Extracto del Boletín Danzón Club No. 111 (Mayo, 2019)

Hace unos días, lleno de alegría, decidí salir de mi bella Ciudad de México. Abordé el autobús de la fantasía, del ensueño y la realidad, así nombré al camión de pasajeros que me llevó al bellísimo Puerto de Veracruz. En el trayecto, al pasar cerca de Córdoba, lugar donde se cultiva café de excelencia, recordé algunas bellas vivencias que el danzón ha dejado en mi mente y en mi corazón. Me acerqué el bolígrafo y, en una pequeña tarjeta, anoté algunas ideas sobre conocidos instructores de talleres de danzón que existen en el área Metropolitana y otros lugares. Al regresar a mi muy querida ciudad, y después de visitar, en sábado y por varias horas La Ciudadela, conocida como “La Plaza del Danzón”, puse en orden mis pensamientos y decidí escribir un mensaje para los maestros de ese bellísimo ritmo generador de alegrías, placeres y éxtasis envidiables.

Existen muchas razones por las que se les puede escribir una carta a los maestros de ese baile distinguido. Cada epístola refleja el sentir de quien la escribe, pero ésta pretende revelar el juicio colectivo de muchos alumnos de diferentes talleres de danzón que, por alguna situación, omiten hacerlo en forma escrita. La misiva tiene la característica de que va dirigida a quienes con paciencia y fortaleza en el espíritu nos enseñan a vestir de fiesta nuestras vidas, alargan la existencia y cuidan nuestra salud a través de la actividad física que realizamos al ejecutar los bellos pasos de danzón que nos dictan en sus clases. Éstas y otras causas me han hecho reflexionar y me motivaron para escribir mis emociones y opiniones, similares a las de otros alumnos. No fue fácil hacerlo porque ya hace muchos años que no escribo una carta y menos de esta naturaleza. Así que, el mensaje lo elaboré como un reconocimiento a la labor importante y altruista que hacen los que enseñan a bailar el más elegante de los ritmos, y quisiera que al leerlo se convencieran de que se les tiene aprecio y simpatía por enseñar cómo se debe bailar el adorado danzón, el bendito ritmo que en muchos hombres y mujeres ha hecho florecer la ternura, la sensibilidad y el amor.

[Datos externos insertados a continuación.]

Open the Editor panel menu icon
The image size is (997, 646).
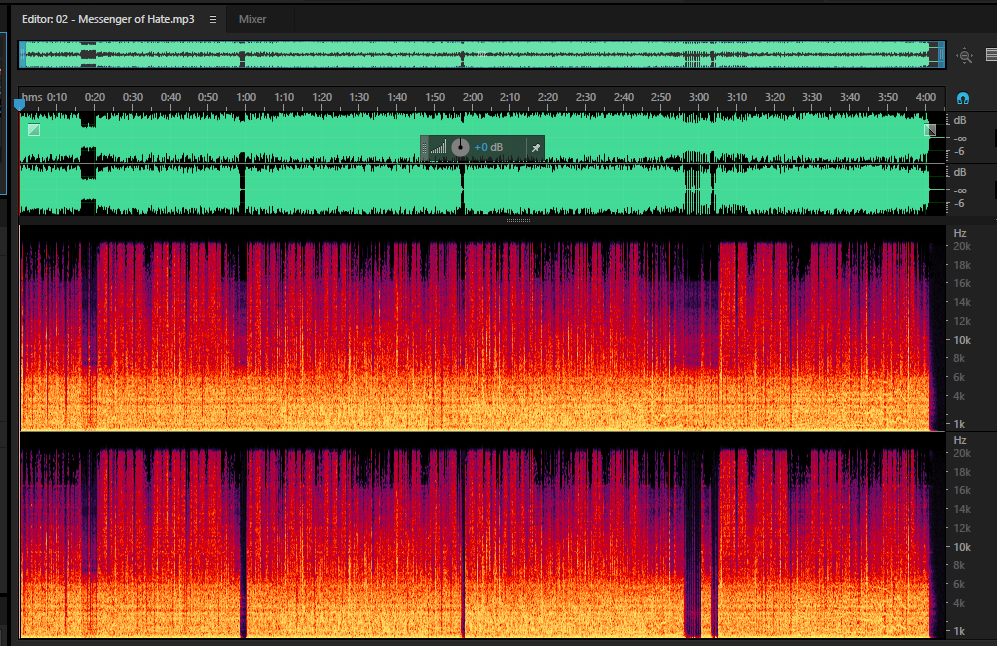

Mi expresión hecha palabra escrita no tienen otra intención que la de llevar un gesto de agradecimiento por las enseñanzas que hemos recibido de profesores que han sembrado en nuestras vidas las semillas del regocijo y el placer; es una manifestación de gratitud por el aprendizaje que ha provocado en cada alumno un cambio de notoria actitud; esa transmutación en la vida del discípulo danzonero lo ha transportado a donde se le encuentra sabor a la vida y en la que germinan la alegría, el goce, el deleite y la complacencia. El bello aprendizaje de ese género musical impacta tanto en nuestra existencia que nos induce a expresar, abierta y sinceramente, la gratitud y la benevolencia hacia quienes nos transmiten ese divino conocimiento.

Igual que muchas personas siempre he tenido el tesón para alcanzar metas y objetivos propuestos; sin embargo, debo destacar que ningún proyecto de administración de mi vida me había dado tanto beneplácito y alegría, como el que diseñé hace algunos años para imponerme la tarea de aprender a bailar el fascinante ritmo.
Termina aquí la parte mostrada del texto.